**WHAT THIS TASK INVOLVES:** Using the records below, find every line that includes "label" and copy it.

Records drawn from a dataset
※
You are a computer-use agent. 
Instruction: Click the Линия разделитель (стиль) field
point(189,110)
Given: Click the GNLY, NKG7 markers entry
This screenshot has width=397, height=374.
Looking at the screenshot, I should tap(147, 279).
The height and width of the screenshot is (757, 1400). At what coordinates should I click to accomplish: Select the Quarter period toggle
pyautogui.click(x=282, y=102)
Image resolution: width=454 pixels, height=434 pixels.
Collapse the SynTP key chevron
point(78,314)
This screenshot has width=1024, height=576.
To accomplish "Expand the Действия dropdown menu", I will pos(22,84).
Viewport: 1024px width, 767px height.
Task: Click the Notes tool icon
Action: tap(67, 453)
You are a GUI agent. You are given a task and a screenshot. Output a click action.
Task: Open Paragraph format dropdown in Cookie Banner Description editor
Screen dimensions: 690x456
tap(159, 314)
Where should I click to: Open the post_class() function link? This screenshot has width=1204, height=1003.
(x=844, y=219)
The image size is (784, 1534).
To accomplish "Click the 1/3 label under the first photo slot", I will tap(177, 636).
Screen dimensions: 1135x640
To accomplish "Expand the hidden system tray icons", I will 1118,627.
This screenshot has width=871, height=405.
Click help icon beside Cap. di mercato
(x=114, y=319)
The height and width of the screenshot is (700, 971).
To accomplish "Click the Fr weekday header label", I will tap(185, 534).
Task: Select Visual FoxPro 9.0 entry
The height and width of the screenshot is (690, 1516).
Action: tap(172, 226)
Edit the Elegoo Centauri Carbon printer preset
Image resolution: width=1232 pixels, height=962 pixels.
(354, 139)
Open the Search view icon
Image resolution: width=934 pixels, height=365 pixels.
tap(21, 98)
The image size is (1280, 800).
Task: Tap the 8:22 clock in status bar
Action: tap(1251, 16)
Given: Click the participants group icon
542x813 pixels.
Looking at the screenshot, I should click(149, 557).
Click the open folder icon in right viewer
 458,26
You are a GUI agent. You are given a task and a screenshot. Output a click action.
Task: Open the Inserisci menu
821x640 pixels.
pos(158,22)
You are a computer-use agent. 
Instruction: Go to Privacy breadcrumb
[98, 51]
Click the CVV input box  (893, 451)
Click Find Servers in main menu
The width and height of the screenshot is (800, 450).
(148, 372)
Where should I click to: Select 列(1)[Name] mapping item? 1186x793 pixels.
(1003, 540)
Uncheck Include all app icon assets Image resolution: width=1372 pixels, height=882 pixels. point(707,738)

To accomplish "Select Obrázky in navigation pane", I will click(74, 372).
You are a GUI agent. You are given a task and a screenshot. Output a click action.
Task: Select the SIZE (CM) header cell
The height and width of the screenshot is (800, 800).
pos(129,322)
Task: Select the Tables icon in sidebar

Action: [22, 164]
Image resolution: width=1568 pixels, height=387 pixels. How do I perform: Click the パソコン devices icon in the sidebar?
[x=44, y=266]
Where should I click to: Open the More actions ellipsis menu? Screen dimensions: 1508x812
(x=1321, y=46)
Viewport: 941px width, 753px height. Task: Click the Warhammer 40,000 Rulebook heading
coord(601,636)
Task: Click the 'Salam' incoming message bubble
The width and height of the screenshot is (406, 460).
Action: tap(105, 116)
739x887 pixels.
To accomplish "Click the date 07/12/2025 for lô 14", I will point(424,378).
※
**YOUR RESPONSE:**
To accomplish "Click the 1/3 label under the first photo slot", I will tap(177, 636).
To accomplish "Click the Fr weekday header label", I will tap(185, 534).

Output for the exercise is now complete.